Another far more important area where it sometimes seems that the spirit of unhealthy modernism runs rampant is the increasing lack in some quarters of prayerful popular piety, which for Catholics means devotions like praying the Holy Rosary. I should point out that I am not pointing the finger in saying this so much as looking in the mirror, because I know that the the rosary is a powerful prayer of faith from personal experience. I know that I should pray it far more frequently than I do. We all make excuses for why we have no time for these important practices of prayer and piety. Work, or necessary chores, or assignments, you name it. The truth, however, is that if we have time for a football game or time to have a drink with our friends, we have time for the Holy Rosary or for other exercises of prayer. Mind you, those aforementioned things are in no way bad, God gave them to us in order to make our lives on this earth more enjoyable, but when we make time for those things but not the things of God, we have lost our sense of what is truly important.
In 1571, people believed in the power of prayer, and especially in the power of the prayer that is the Most Holy Rosary. They believed that if they prayed the Holy Rosary with a firm faith that God’s will would be done, and through the intercession of Our Lady of Victory that Christendom would be saved. That faith and those prayers did not go unheeded, nor did that firm faith go without reward.
When we pray the Holy Rosary, do we do so with that kind of faith? Think about how much could be accomplished in this world if more people prayed the rosary every day with what the Holy Father has called “just that much faith.” It could radically change the world for Christ.
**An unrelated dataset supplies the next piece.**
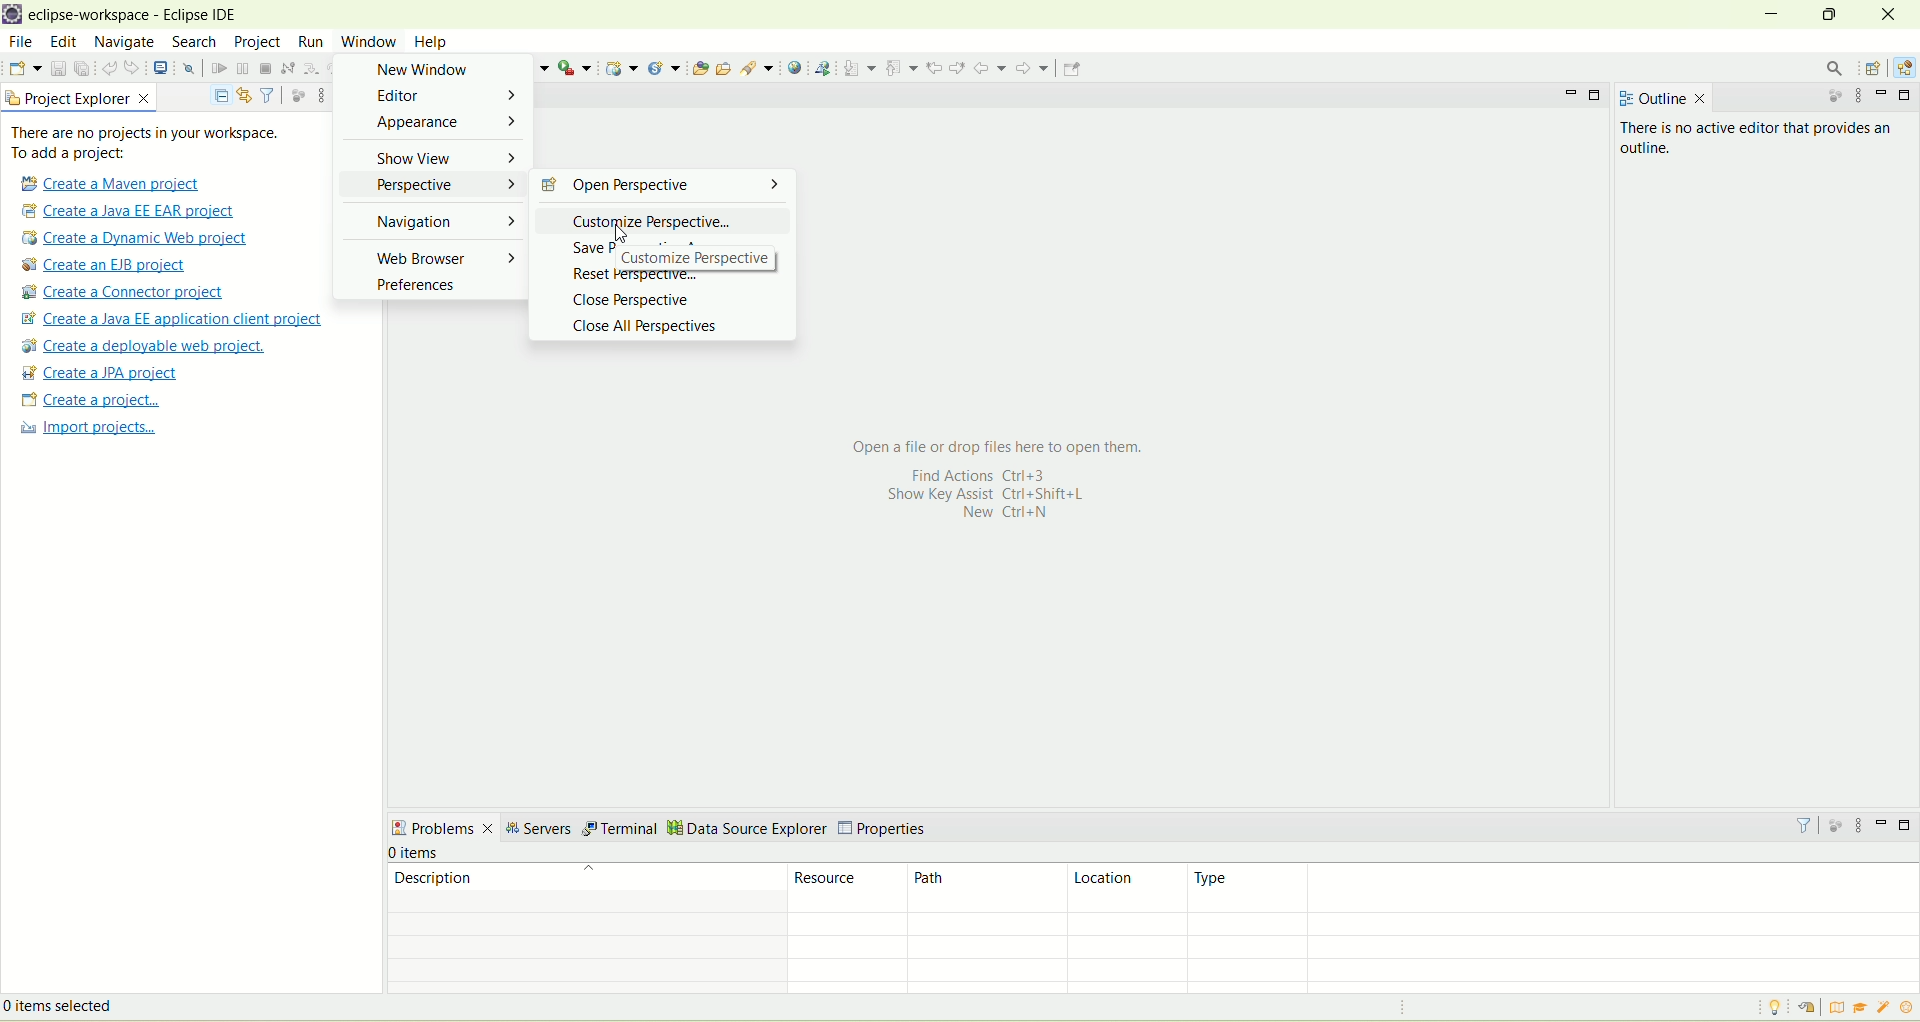 The width and height of the screenshot is (1920, 1022). Describe the element at coordinates (583, 886) in the screenshot. I see `description` at that location.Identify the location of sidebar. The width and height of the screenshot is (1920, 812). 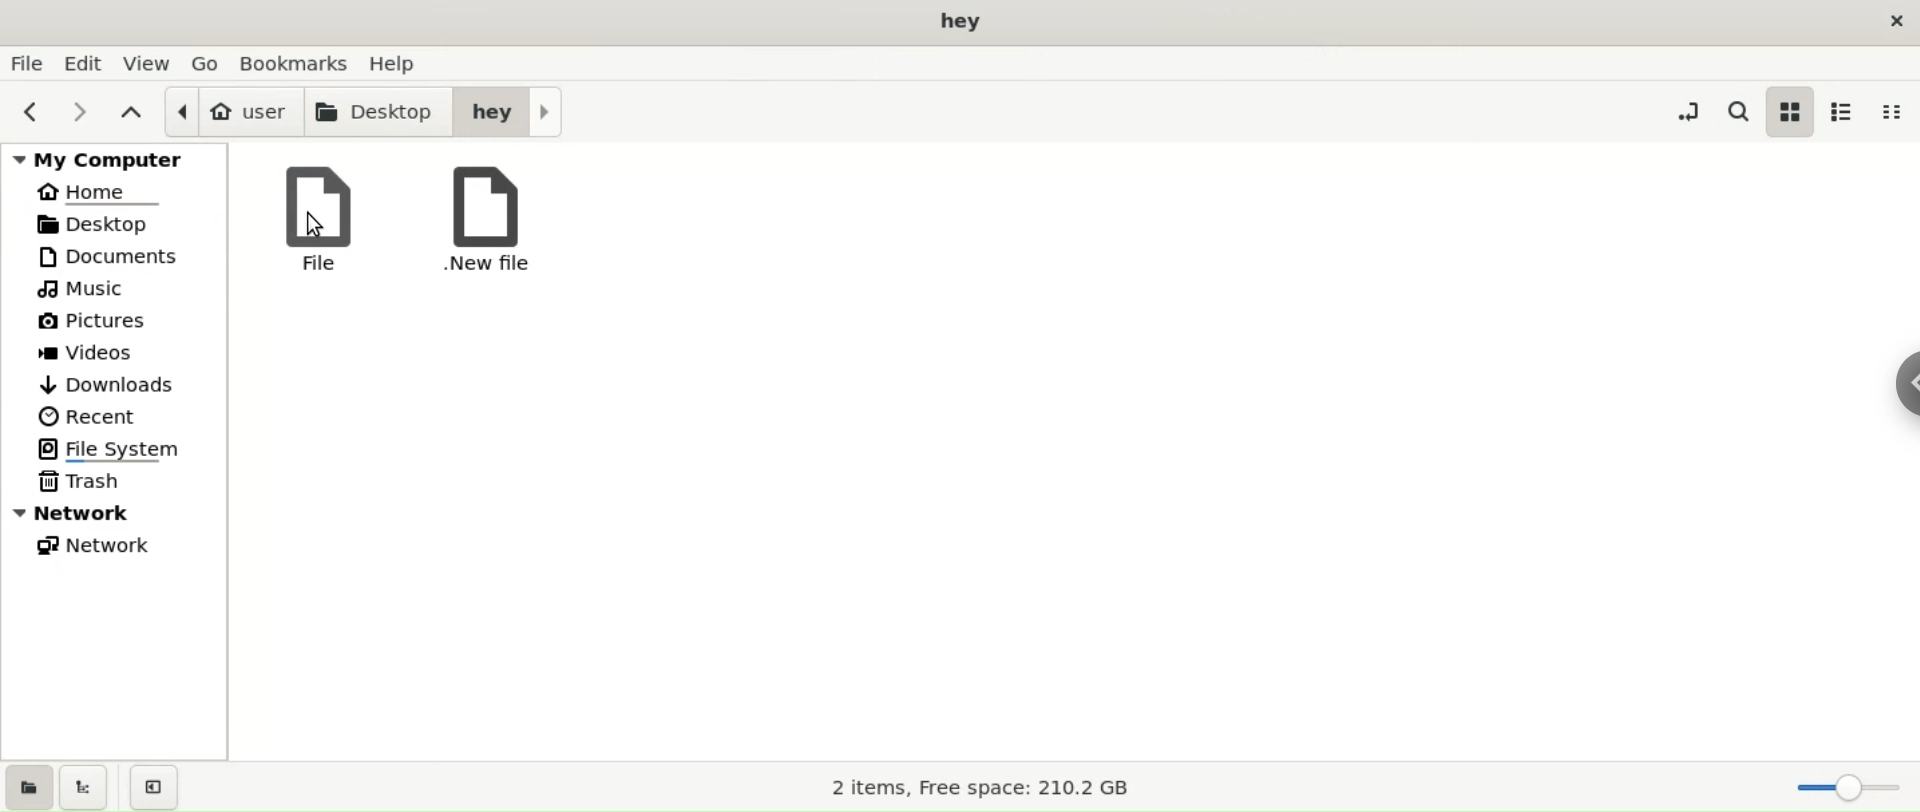
(1898, 388).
When you next pray the Holy Rosary-and hopefully you will not long after you read this post-please remember the repose of the soul of Father Jay Flaherty, a priest of the Diocese of Knoxville who entered Eternal Life on Saturday. Father Flaherty celebrated my wedding Mass, and was one of the finest homilists that I have ever personally had the pleasure to hear. He had a passion for souls and for truth. Also remember Monsignor Xavier Mankel, our long-time Vicar General, who I understand is recovering from congestive heart failure. Pray for these and for all of our holy priests.